WORK TO COMPLETE: Go to the line containing "カタログ請求 (198, 2550)" in the records below and print it and every following line exactly, on through the line containing "Huis 3 slaapkamers", then stop.

EXCERPTED RECORDS:
::::::::

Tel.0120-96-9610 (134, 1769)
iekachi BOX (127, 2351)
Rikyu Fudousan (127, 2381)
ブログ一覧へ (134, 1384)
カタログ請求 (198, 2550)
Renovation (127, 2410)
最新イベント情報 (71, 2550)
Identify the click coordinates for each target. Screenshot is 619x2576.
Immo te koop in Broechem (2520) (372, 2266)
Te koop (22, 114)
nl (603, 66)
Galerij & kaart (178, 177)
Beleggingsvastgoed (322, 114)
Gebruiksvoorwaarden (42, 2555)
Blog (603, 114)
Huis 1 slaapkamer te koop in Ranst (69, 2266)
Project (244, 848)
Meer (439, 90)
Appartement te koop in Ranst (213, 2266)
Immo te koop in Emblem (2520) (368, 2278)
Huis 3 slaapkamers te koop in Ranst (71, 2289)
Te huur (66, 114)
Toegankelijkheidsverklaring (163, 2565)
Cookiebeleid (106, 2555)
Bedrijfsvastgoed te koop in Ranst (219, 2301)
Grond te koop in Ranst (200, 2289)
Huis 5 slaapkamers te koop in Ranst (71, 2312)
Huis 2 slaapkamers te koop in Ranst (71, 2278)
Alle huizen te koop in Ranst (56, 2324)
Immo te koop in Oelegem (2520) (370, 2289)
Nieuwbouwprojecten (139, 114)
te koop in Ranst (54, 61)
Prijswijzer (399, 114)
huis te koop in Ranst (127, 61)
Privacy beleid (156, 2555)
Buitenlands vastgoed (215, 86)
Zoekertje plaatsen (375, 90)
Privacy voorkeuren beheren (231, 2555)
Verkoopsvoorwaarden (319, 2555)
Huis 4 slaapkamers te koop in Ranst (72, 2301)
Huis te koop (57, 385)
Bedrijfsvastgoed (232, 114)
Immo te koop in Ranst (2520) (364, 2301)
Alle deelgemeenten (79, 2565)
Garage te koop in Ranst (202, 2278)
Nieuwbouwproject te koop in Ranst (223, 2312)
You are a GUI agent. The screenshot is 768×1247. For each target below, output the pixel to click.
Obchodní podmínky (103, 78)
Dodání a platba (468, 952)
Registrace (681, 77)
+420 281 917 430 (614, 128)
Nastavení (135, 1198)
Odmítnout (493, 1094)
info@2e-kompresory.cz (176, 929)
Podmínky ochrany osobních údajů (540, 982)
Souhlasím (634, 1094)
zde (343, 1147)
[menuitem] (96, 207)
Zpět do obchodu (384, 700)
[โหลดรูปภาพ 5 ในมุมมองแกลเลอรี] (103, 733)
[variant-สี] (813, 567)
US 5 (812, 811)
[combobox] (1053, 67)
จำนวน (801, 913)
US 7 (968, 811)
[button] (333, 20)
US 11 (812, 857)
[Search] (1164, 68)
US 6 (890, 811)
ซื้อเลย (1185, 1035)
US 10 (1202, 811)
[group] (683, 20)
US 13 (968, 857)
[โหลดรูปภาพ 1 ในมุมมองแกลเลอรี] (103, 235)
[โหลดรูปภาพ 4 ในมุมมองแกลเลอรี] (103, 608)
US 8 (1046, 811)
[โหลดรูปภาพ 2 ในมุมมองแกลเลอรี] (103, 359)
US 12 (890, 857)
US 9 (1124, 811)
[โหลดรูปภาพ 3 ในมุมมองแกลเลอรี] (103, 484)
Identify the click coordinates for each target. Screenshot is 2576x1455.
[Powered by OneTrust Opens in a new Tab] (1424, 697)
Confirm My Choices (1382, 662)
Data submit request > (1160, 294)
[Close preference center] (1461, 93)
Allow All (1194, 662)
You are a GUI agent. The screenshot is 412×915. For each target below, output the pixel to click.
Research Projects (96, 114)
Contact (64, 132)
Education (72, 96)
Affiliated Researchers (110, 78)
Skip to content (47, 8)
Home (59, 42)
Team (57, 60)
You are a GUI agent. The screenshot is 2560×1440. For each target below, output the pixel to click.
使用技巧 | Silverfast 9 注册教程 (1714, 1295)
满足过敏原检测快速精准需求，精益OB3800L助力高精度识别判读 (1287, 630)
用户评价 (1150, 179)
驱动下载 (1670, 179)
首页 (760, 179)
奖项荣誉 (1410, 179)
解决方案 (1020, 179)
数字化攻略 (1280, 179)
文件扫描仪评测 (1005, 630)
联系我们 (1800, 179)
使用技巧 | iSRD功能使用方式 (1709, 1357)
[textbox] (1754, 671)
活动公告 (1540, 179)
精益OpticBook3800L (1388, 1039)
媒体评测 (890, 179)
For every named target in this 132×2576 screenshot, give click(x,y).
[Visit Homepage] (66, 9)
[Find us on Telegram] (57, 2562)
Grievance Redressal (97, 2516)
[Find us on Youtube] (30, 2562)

::::::::

RESPONSE:
カタログ請求 (198, 2550)
Renovation (127, 2410)
最新イベント情報 (71, 2550)
Identify the click coordinates for each target. Screenshot is 619x2576.
Immo te koop in Broechem (2520) (372, 2266)
Te koop (22, 114)
nl (603, 66)
Galerij & kaart (178, 177)
Beleggingsvastgoed (322, 114)
Gebruiksvoorwaarden (42, 2555)
Blog (603, 114)
Huis 1 slaapkamer te koop in Ranst (69, 2266)
Project (244, 848)
Meer (439, 90)
Appartement te koop in Ranst (213, 2266)
Immo te koop in Emblem (2520) (368, 2278)
Huis 3 slaapkamers te koop in Ranst (71, 2289)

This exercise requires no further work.